Stored entries
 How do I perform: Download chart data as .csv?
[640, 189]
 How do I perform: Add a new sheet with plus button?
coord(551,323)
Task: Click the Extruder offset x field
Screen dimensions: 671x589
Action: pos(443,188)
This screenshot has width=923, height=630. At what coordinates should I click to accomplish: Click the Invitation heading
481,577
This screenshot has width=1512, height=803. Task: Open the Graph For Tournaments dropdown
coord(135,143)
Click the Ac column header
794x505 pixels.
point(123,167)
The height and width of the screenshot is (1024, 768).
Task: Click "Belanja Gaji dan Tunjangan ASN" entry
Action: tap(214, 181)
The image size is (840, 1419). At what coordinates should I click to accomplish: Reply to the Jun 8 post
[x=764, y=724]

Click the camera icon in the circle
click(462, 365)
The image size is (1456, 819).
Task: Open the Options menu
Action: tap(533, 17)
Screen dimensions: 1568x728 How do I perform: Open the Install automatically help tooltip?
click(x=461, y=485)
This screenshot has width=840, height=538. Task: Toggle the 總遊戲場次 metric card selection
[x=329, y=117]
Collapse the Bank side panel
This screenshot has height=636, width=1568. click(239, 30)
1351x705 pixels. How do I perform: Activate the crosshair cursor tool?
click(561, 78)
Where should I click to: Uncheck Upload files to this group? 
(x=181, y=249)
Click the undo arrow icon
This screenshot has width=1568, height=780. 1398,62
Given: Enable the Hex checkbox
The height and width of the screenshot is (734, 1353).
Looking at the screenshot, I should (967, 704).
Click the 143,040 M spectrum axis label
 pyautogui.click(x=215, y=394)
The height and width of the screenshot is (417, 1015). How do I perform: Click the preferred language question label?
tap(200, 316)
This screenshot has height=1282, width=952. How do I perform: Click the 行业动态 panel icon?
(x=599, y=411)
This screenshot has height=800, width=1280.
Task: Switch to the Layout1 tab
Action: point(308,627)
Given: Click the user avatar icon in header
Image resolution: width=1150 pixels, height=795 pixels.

Task requirements
For the string "Given", search the preceding data and copy every line that includes it.

Answer to this task
Given: Enable the Hex checkbox
Given: Click the user avatar icon in header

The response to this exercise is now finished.